I recently shared my own struggles and joys with the process of being a friend. Additionally, I have reflected on the topic of friendship with my community via IG polls, chats over coffee, sessions with clients, in my therapist’s office, and so on. Through this process, I keep returning of Don Miguel Ruiz’ text The Four Agreements. The language and perspectives he shares provide a powerful lens for healing, particularly in the context of relationships.
Don’t Make Assumptions
I feel this one in my gut. Just reading this phrase gives me pause. An assumption is a thought you have that lacks evidence or facts. It seems like a slow drip of assumptions trickles through my mind all day long. Often times, these assumptions lead to feelings of isolation. For example, if I notice (ugh, because of social media) that mutual friends are out at dinner, I might automatically assume that they left me out on purpose, that I don’t fit in, that they are posting to make me jealous, and that I just don’t know how to have friends. Anyone else ever tossed themselves into this kind of assumption tornado?!
“We have the tendency to make assumptions about everything. The problem with making assumptions is that we believe they are the truth. We could swear they are real. We make assumptions about what others are doing or thinking — we take it personally — then we blame them and react by sending emotional poison with our word. That is why whenever we make assumptions, we’re asking for problems.
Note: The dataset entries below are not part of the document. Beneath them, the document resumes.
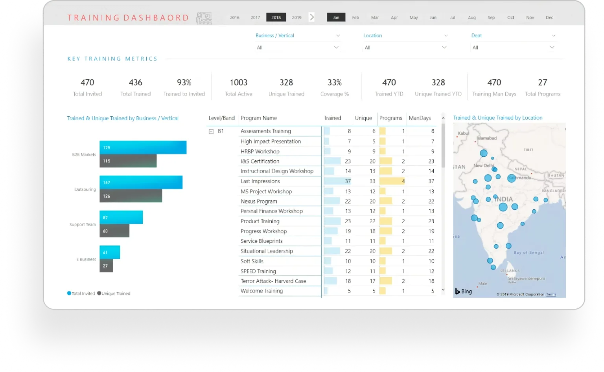This screenshot has height=372, width=604.
Task: Click the scroll-down arrow of the table
Action: [x=443, y=290]
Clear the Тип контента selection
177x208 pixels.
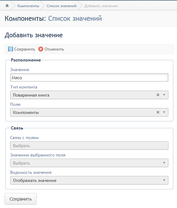(x=158, y=95)
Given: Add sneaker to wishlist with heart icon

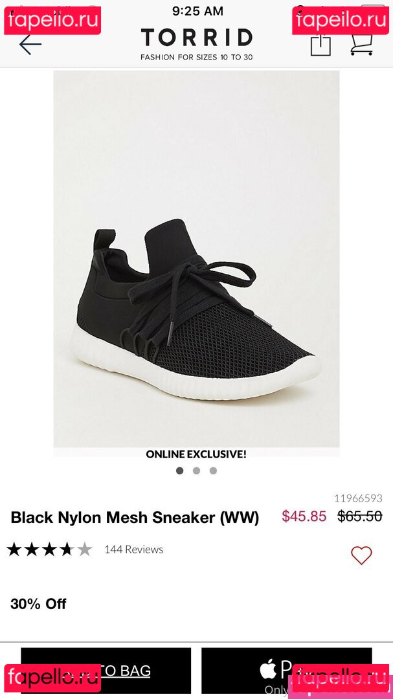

We make an assumption, we misunderstand, we take it personally, and we end up creating a whole big drama for nothing.” –Don Miguel Ruiz
The use of the word “drama” here feels so pertinent. Truly, when we assume we create untruths, we take things personally, and in order to uphold all of these mistaken beliefs, we have to create more and more.
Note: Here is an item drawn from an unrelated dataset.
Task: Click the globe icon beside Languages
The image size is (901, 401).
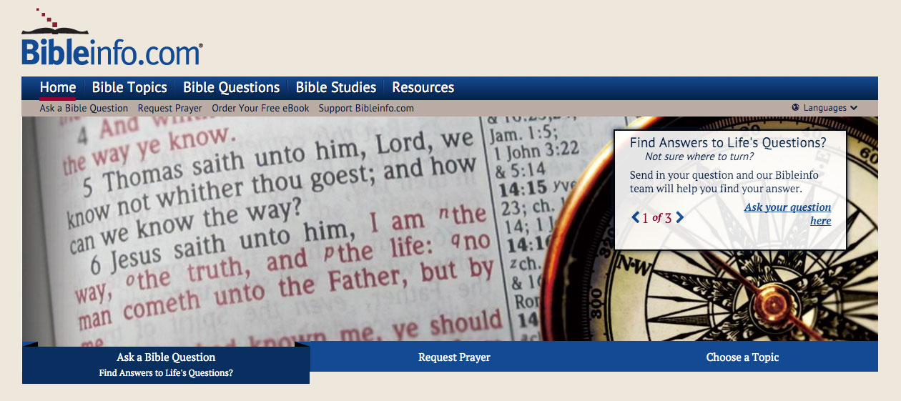Action: tap(796, 108)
These are a few examples of situations and assumptions I’ve made:
- Didn’t hear back from a friend for a week or so → “She doesn’t want to invest in this relationship.”
- Was invited last minute to a birthday party. → “I was an afterthought.”
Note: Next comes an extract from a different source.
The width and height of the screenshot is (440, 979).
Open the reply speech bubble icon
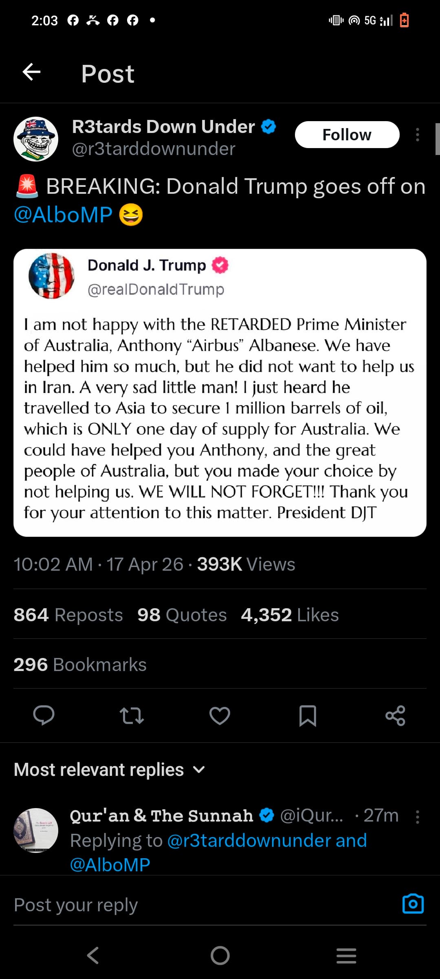[x=44, y=715]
- A friend left a message on “read” → “They’re tired of me.”
- Two friends go to the movies together. → “They didn’t want me there.”
The third agreement offers an invitation to interrupt these assumptions, which come from a wounded, hurt place, rather than from truth.
How to Apply The Third Agreement to Friendships
Assumptions are stories you tell yourself. Humans tell stories because it can bring a sense of protection. Plus, we like patterns, so sometimes, we tell stories on repeat. Remember, though, that these stories are
- Ask yourself “Is this fact or fiction?” Pause and allow yourself to categorize your initial thoughts as fact or fiction (aka assumption). I invite you to do this with compassion, doing your best not to judge yourself if the answer is “fiction.”
- Write your fears out. If you are dealing with a fictional thought or belief, take time (even if it’s just 2-3 minutes) to write out your thoughts, feelings, and beliefs. Let it flow, unedited. This is not an essay or even a journal entry; this ia an opportunity to express and explore the fears the assumptions are trying to cover.
- Consider what feelings you might be avoiding. Assumptions can be defense mechanisms. Sometimes, it’s more comfortable or easier to tell yourself a story than to sit with your feelings. In other words, it can be a very human response to find a “reason” to explain a situation. However, through this process of making and holding assumptions, you might bypass some big feelings. For me personally, it can be easier to assume I understand a situation and allow myself to feel angry than it is to sit with the discomfort of my loneliness.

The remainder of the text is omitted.